Le mode concentration
L’argument que brandissent les contempteurs des « zécrans » et autres adorateurs du livre papier, c’est que la tablette contient moult distractions qui vous empêchent de vous concentrer sur l’ouvrage qu’autrement vous liriez avec cette intensité qui vous fait, en temps normal, avaler tout Schopenhauer en quelques heures.
Comme si lire sur papier ne vous empêchait pas d’être distrait par la jolie fille qui passe devant vous ou même, plus banalement hélas, par l’inopportune mouche qui s’évertue à vous taquiner ! On objectera que si en plus on reçoit des notifications en permanence (vous avez reçu un mail vous avertissant d’une promotion imminente sur des chaussures), on n’est pas prêt de finir Schopenhauer !
Rappelons que l’on peut désactiver tout ou partie des notifications et qu’Apple a peaufiné son mode Ne pas déranger rebaptisé en Mode concentration lequel peut être customisé selon ses besoins. J’ai ainsi un mode lecture qui se déclenche automatiquement quand je lis. Plus aucune notification ne me parvient, plus aucun badge n’apparaît sur les icônes des applications. Certains écrans n’apparaissent plus et n’affichent donc plus certaines applications.
Avant de terminer ce troisième article, je voudrais mentionner une autre forme de distractions pour laquelle mon iPad m’a apporté une solution inattendue.
Dark Noise
J’aime lire un peu partout. J’aime lire dans le métro. J’aime lire dans la salle d’attente du médecin. J’aime lire dans des cafés. Malheureusement, on se trouve toujours à côté d’une personne hurlant sa conversation au téléphone ou d’une autre qui est parvenue à économiser 1200 euros pour acheter un iPhone 15 Pro Max mais pas 10 pour acheter des écouteurs. Ou alors dans le café il y a le dernier morceau nullissime de musique diffusé par des individus qui vouent une haine implacable au silence.
Ne pouvant et ne voulant pas vivre une vie de moine, étant donc obligé de renoncer aux joies de la vie monacale pour goûter aux plaisirs de la lecture, il me fallait soit renoncer à lire dans les lieux publics, soit trouver une solution en sachant que (souvenez-vous de la mouche susmentionnée) la moindre chose me perturbe.
C’est là que j’ai découvert l’application Dark Noise. J’ai tout d’abord pensé à une blague. En gros, des personnes l’utilisent pour se détendre ou s’endormir. Au choix, on peut écouter une berceuse ou une tondeuse à gazon.
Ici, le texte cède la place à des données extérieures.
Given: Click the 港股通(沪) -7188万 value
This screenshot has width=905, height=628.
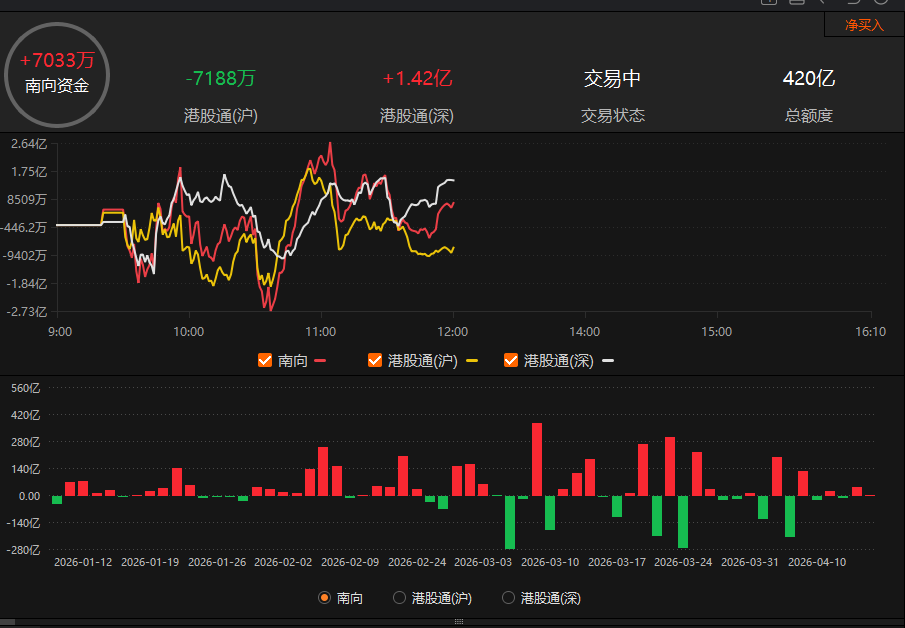Looking at the screenshot, I should click(221, 79).
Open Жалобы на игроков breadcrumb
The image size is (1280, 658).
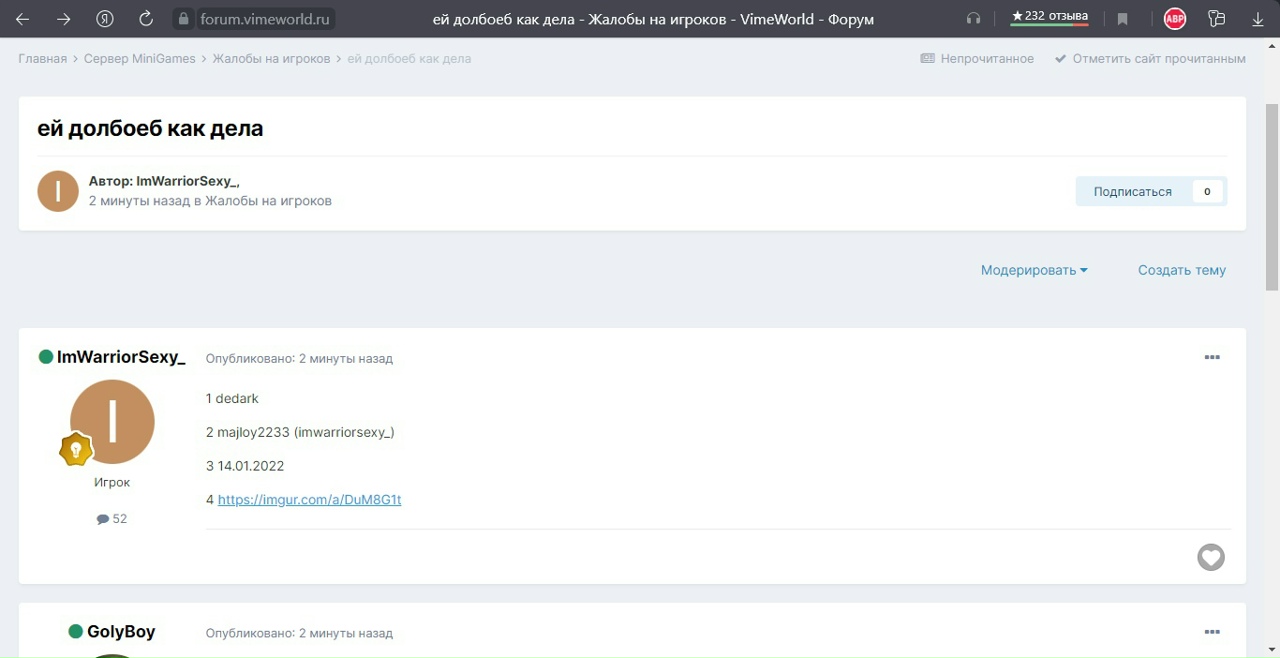tap(271, 59)
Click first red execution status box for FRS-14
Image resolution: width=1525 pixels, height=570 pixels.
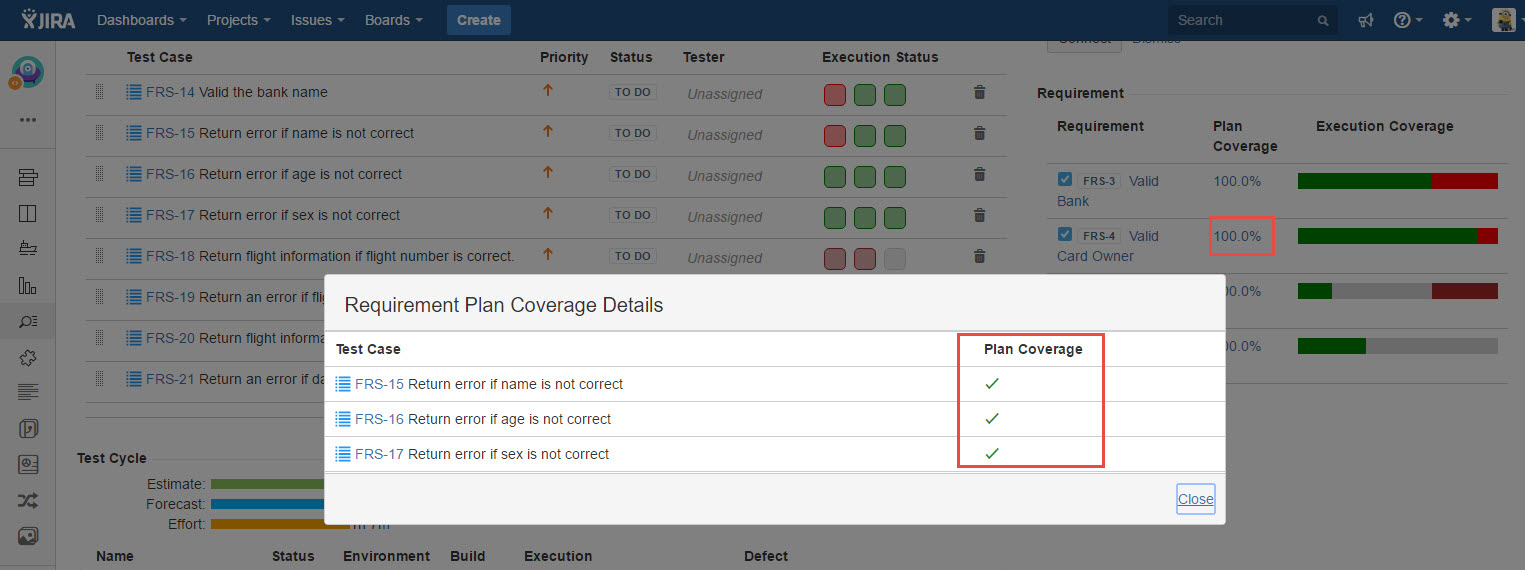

Mais on peut aussi écouter et combiner toutes sortes de bruits. J’ai par exemple un mix de pluie qui tombe, d’éclairs que l’on perçoit au loin et du ressac de la mer (« Homme libre… »). On me l’aurait conseillé que j’aurais ri au nez de l’impertinent, mais il se trouve que ça marche. C’est un bruit suffisamment discret pour occulter les nuisances sonores et pas assez « signifiant » pour me distraire (je ne peux pas écouter de la musique pour travailler par exemple). Joints à l’annulation de bruit de mes écouteurs, je jouis d’une quiétude quasi totale tant pour travailler que pour lire.
Parfois, alors que je descends de la rame de métro, je prends subrepticement conscience que j’ai gardé mes écouteurs qui me bercent au doux bruit de la marée, et que j’évolue dans une bulle où persiste le souvenir des dernières lignes que j’ai lues.
Voilà ! Nous sommes arrivés au terme de cet article. Dans le suivant, nous parlerons des nombreuses applications de lecture qui occupent l’écran d’accueil de cet iPad mini.